Every record that follows should be copied exactly. No picture belongs in the copy.

• Listed records
*** Block opens ***
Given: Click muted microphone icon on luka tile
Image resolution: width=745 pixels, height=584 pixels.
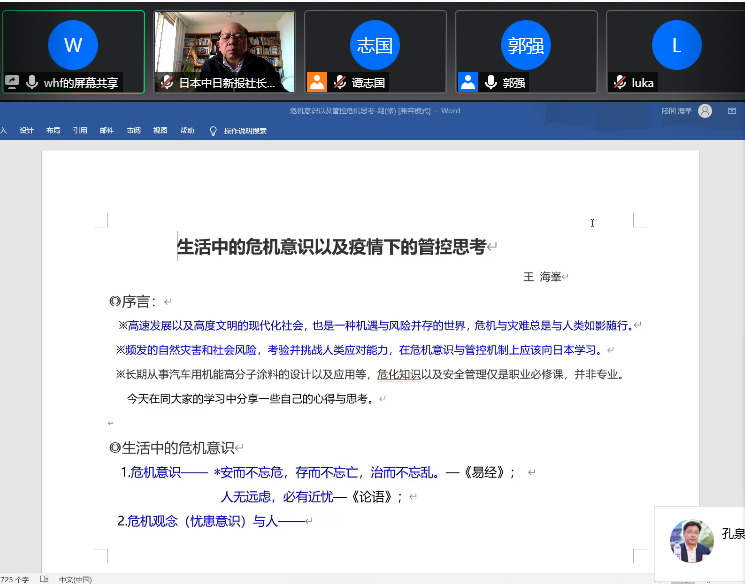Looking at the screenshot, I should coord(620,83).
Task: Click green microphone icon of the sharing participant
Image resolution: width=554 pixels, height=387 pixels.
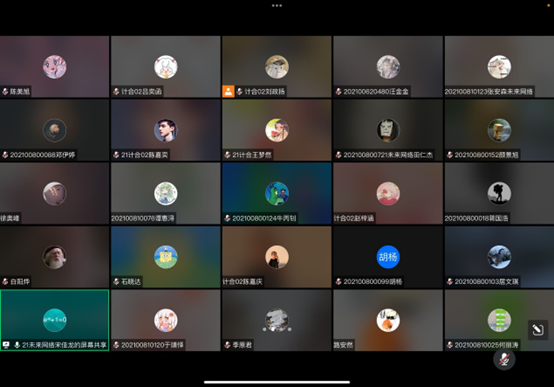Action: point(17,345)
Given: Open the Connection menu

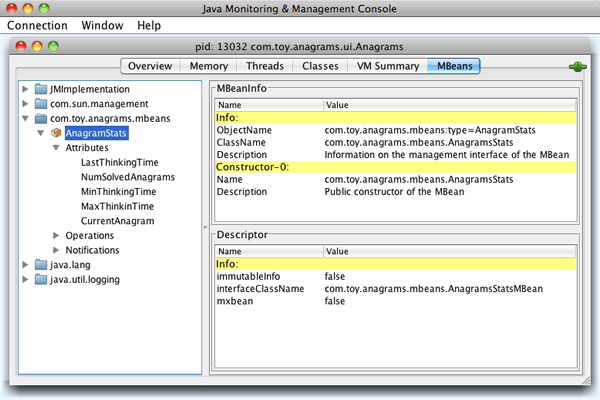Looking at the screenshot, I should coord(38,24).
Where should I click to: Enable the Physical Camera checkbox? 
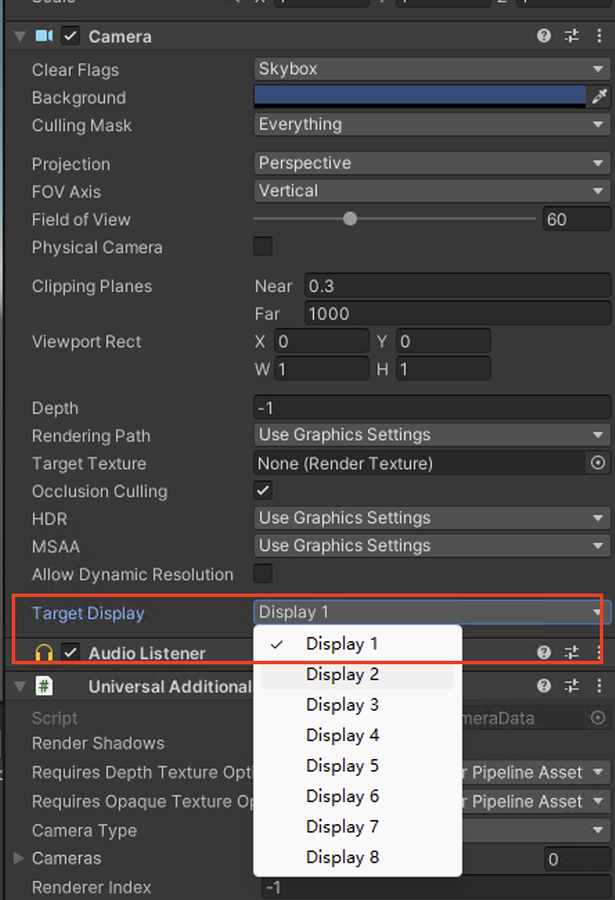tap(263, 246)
*** Block closes ***
• Output for this task
Given: Click muted microphone icon on luka tile
Image resolution: width=745 pixels, height=584 pixels.
Looking at the screenshot, I should coord(620,83).
Task: Click green microphone icon of the sharing participant
Image resolution: width=554 pixels, height=387 pixels.
Action: point(17,345)
Given: Open the Connection menu

Looking at the screenshot, I should coord(38,24).
Where should I click to: Enable the Physical Camera checkbox? 
tap(263, 246)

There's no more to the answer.